My surf band "The Surfbards" did 409. It was one of our most popular numbers in live shows. We began to lengthen it with an extended surf-style instrumental jam, and then I (at age 17) wrote some extra verses to give the kids more time to dance. One original verse went like this:

She's my one and only, she's my one of a kind
(Giddy up, giddy up 409)
Her candy apple paint job sure does shine
(Giddy up. etc.)
She's my wailin', windin', winnin' 409!

(Note the reference in line 3 to Zymol, two decades before it was even invented...)

Imagine how the Beach Boys felt back in late '63. A year and a half before, they had been pimply, gawky kids...only Dennis had any limited success with girls...Carl was still carrying his baby fat. Brian, though he played sports in high school, had been out of high school for a couple of years and was a sporadic attendee at a local junior college and walked with a peculiar pigeon-toed gait. Mike Love (ugh) had been a gas station attendant.

Then-boom! Two hits and two albums in quick sensation. Suddenly, 144th Street in Hawthorne (which didn't even have sidewalks back then...) had four brand new GM cars parked in front of 5522. Of course, Dennis had bought a beautiful Daytona Blue '63 split window Corvette. Brian had purchased a Nocturne Blue '63 Pontiac Grand Prix. He took some grief for this choice--the GP was considered an old man's car at the time. The cars are pictured, of course, on the cover of their March '64 "Shut Down Volume 2" album. "Shut Down" had been a massive hit during the summer of '63. Everybody wanted more car songs. So when "SDV2" came out, everyone rushed to buy it...and found out the song was a friggin' instrumental! Oh, well, Capitol marketing scores another one.

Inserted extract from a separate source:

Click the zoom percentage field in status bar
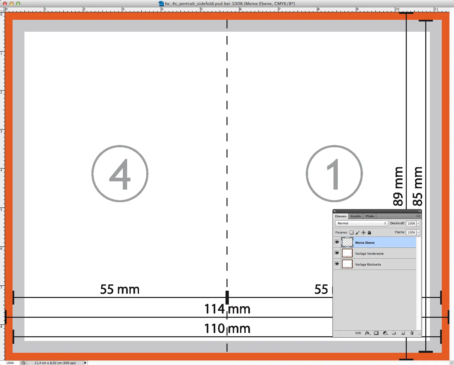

I also remember receiving the album for my 16th birthday from my cousin. It started my lifelong fascination with California music and culture and led to my founding the Surfbards and eventually moving to Los Angeles in 1979. The BBs looked the essence of Californian cool to my 16 year old eyes. Image

I look at that cover now and see a bunch of high-school and college-aged kids trying to look hip. Carl and Dennis both have cool pompadour hairstyles. Brian looks like he got caught in a downpour. Mike Love is already going bald--at age 22!

But in landlocked Chicago, we spent a lot of time attempting to get our hair to look that way (parents and teachers wouldn't go for the Beatle stuff, so it was modified pompadours for all...)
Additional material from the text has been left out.